#### Data supplied ####
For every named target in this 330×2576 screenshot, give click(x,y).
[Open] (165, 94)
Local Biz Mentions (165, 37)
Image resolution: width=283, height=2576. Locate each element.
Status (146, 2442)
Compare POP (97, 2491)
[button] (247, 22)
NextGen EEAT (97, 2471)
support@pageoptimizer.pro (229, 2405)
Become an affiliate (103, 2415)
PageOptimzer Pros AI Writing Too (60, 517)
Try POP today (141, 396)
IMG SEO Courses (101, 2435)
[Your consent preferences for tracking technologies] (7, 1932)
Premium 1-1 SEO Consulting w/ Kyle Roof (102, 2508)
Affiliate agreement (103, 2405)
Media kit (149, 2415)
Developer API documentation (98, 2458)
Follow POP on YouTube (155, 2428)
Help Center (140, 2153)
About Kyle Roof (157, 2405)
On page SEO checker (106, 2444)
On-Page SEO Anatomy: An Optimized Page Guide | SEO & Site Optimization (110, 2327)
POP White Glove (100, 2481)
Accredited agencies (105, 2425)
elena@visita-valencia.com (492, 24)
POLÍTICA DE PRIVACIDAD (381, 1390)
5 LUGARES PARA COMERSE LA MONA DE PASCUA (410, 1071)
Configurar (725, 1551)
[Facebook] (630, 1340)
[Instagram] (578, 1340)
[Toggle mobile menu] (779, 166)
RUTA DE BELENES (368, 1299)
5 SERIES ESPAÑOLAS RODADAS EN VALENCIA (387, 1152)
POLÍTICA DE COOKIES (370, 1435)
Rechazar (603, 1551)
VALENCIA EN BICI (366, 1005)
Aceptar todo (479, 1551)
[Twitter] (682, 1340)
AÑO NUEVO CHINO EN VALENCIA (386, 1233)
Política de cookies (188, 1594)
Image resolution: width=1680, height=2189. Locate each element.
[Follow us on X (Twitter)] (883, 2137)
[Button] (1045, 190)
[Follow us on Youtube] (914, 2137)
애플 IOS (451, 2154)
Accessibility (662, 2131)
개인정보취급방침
####
Brief
Look through the entries above; copy each line where the string "Locate" appears.

Response
Image resolution: width=283, height=2576. Locate each element.
Image resolution: width=1680, height=2189. Locate each element.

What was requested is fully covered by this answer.